Nairobi.– Al menos 18 menores de edad figuran entre las 46 personas que murieron en el naufragio ocurrido esta semana en el lago Kariba, una tragedia que ha generado conmoción en Zimbabue. La Policía de la República de Zimbabue informó este viernes que, de los 44 cuerpos cuya identidad ha sido confirmada, 26 corresponden a adultos 20 mujeres y seis hombres y 18 a menores, nueve niñas y nueve niños.
Entre las víctimas infantiles había pequeños de entre uno y cinco años, además de menores de mayor edad. Las autoridades indicaron que otros dos cuerpos permanecen sin identificar y que continúan las labores de reconocimiento y recuperación en coordinación con los familiares.
El accidente ocurrió la tarde del martes cuando una embarcación perteneciente a la Agencia de Desarrollo de Infraestructura Rural (RIDA) navegaba entre las localidades de Chalala y Kariba. Aunque inicialmente se informó que unas 120 personas viajaban a bordo, las investigaciones posteriores apuntaron a que la cantidad podría haber sido mayor. La embarcación tenía una capacidad máxima autorizada de 90 pasajeros.
Las cifras sobre los sobrevivientes también han variado. La Policía señaló que 67 personas fueron rescatadas, mientras que la Unidad de Protección Civil elevó la cifra a 77, incluyendo personas que lograron nadar hasta un islote cercano o fueron arrastradas hasta allí y posteriormente evacuadas por equipos de emergencia.
Declaran desastre nacional
Ante la magnitud del accidente, el presidente de Zimbabue, Emmerson Mnangagwa, declaró el estado de desastre nacional, lo que permitió movilizar recursos adicionales, incluyendo personal del Ejército, buzos especializados y aeronaves para apoyar las labores de rescate y recuperación.
El mandatario reconoció que el naufragio puso en evidencia importantes deficiencias en los sistemas de inspección y seguridad marítima del país.
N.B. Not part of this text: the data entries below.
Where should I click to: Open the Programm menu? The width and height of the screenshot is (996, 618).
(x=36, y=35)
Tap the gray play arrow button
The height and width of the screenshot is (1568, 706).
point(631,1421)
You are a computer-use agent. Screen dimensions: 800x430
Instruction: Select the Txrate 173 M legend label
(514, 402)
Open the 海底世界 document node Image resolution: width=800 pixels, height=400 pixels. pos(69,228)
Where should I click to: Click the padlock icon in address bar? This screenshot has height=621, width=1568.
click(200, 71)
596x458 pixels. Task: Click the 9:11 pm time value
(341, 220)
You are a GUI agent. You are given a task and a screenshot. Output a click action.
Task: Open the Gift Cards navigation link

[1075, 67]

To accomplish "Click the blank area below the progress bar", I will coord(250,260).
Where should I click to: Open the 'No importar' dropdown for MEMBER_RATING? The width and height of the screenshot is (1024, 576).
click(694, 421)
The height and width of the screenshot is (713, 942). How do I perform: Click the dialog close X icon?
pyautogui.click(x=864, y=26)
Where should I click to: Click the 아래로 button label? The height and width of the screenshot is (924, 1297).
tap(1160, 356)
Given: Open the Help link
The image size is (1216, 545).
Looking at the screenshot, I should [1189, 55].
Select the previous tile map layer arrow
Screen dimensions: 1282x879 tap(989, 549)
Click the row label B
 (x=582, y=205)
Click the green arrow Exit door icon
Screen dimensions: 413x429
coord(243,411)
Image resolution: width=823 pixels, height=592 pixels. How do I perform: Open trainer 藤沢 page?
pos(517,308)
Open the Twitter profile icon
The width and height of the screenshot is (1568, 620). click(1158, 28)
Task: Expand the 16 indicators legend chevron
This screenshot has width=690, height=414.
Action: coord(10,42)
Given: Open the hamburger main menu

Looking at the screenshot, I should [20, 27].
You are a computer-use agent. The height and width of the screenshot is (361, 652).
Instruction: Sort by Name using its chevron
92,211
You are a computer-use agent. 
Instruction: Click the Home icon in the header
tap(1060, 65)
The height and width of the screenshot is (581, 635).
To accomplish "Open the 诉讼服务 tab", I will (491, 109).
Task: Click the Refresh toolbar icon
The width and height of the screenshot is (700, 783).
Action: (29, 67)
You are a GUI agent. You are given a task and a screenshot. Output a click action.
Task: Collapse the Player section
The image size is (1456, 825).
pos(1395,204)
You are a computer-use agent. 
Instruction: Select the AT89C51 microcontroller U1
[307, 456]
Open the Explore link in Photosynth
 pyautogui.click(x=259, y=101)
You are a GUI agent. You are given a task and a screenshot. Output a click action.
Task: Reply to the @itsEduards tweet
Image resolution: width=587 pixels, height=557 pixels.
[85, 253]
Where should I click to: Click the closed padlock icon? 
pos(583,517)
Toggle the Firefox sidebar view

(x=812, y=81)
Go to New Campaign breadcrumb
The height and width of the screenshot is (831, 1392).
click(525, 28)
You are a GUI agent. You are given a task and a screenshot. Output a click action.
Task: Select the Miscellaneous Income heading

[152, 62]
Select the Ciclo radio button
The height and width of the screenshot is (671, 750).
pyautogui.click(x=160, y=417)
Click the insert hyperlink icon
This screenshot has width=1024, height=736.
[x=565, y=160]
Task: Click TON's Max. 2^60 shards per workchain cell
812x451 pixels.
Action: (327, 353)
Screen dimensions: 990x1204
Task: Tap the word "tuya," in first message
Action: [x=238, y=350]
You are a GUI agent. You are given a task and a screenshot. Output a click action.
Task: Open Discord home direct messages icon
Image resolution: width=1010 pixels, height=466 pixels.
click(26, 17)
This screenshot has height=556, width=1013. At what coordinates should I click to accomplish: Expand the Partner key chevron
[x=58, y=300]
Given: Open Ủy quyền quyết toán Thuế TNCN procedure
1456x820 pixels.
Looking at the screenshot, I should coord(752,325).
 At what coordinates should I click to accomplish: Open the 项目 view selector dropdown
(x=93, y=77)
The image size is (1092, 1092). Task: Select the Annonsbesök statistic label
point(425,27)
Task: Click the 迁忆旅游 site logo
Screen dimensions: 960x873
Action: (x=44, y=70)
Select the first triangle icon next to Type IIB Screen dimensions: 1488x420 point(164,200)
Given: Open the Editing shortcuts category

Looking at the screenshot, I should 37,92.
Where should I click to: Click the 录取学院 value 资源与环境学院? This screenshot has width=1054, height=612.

El lago Kariba, ubicado en la frontera entre Zimbabue y Zambia, es el mayor embalse artificial del mundo por volumen y tiene una capacidad aproximada de 180 kilómetros cúbicos. Fue creado tras la construcción de la presa de Kariba sobre el río Zambeze entre 1956 y 1959. Además de su importancia para la generación eléctrica, el lago constituye una de las principales vías de transporte de la región.
La tragedia ocurre en un contexto marcado también por dificultades en el suministro energético de Zimbabue. La central hidroeléctrica de Kariba y la termoeléctrica de Hwange son las principales fuentes de generación del país, pero ambas enfrentan problemas relacionados con el envejecimiento de sus equipos.
Como consecuencia, Zimbabue ha sufrido prolongados apagones, que en algunos períodos han alcanzado hasta 14 horas diarias. El Gobierno ha anunciado un programa de rehabilitación de la infraestructura eléctrica, cuyos trabajos están previstos para concluir en 2030.